March 12 th 2020 - 16:37

Niccolo Bonifazio (Direct Energie) snatched the longest stage in the 78th Paris-Nice on Thursday when he outsprinted the pack who had just caught heroic escapee Jan Tratnik with 20 metres to go in la Cote Saint-Andre. The Slovenian rider still held a dozen seconds under the red flame, after 222 km in the front, when the sprinting pack finally overtook him, Bonifazio beating his team-mate Ivan Garcia Cortina (Bahrain-McLaren), the winner of stage 3, in the bunch sprint. Peter Sagan was third while his Bora-Hansgrohe team-mate Maximilian Schachmann retained the overall lead ahead of a bumpy 6th stage to Apt on Friday.    

Four in the lead

The peloton started at 11:02 without Tejay Van Garderen (EF Pro Cycling). After a vain attempt early on by six riders including world champion Mads Pedersen, the break of the day took shape at kilometre 5, when Ireland’s Ryan Mullen (Trek-Segafredo), France’s Alexis Gougeard (Ag2R), Slovenia’s Jan Tratnik (Bahrain-McLaren) and France’s Anthony Turgis (Direct Energie) broke clear.
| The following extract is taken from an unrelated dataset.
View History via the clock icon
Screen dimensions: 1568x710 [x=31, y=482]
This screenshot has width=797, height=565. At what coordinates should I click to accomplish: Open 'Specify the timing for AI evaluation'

Their lead quickly rose and Turgis swept most points on the first two climbs and the first sprint of the day, each time ahead of Tratnik and Mullen. Polka-dot jersey holder Jonathan Hivert (Direct Energie) added a point to his tally.     

Abandons

Belgium’s Oliver Naesen (Ag2R) was forced out of the race with a stomach bug while Pascal Ackermann (Bora-Hansgrohe), Diego Rosa (Arkea-Samsic) and Frederik Backaert (B&B Hotels) also gave up at the feed zone. After the feeding zone, Cofidis’s Julien Vermote took over from Bora-Hansgrohe’s Juraj Sagan and Lotto-Soudal’s Sander Armee at the front of the bunch and the lead, which reached a maximum of 7:10 at km 37, gradually decreased. It was still over three minutes when the escapees reached Cote de Treves (3rd cat, km 167), on which Turgis brought his KOM tally to 14 points. The Frenchman added four more on Cote de St. Prim (Km 183)  

Woods crashes out

Canada’s Michael Woods (EF Pro Cycling) was also forced to quit on a crash 48 km from the finish line. The tempo raised in the last 30 km, Lotto-Soudal’s Thomas De Gendt, NTT’s Victor Campenaerts and Cofidis’s Julien Vermote leading the way, and the four only led by one minute with 20 km to go. That is when Turgis and Mullen decided to wait for the peloton while Tratnik and Gougeard kept going. Spurred by the abandon of three of his team-mates, Sergio Higuita (EF pro Cycling) went for the second intermediate sprint but had to settle for 4th behind Tratnik, Gougeard and Dylan Teuns (Bahrain-McLaren).  

Tratnik nearly there

Just after the sprint, Julian Alaphilippe and Bob Jungels (Deceuninck-Quick Step), without a sprinter since Sam Bennett left the race, tried to shake the peloton. Jungels took team-mate Kasper Asgreen, Pello Bilbao, Jasper Stuyven and Nikias Arndt with him, but the five were caught with 7 km to go, as Tratnik dropped Gougeard and found himself alone in the front. The Slovenian TT specialist did not give up and really went for it until the very last stretch, when the peloton finally ruined his hopes.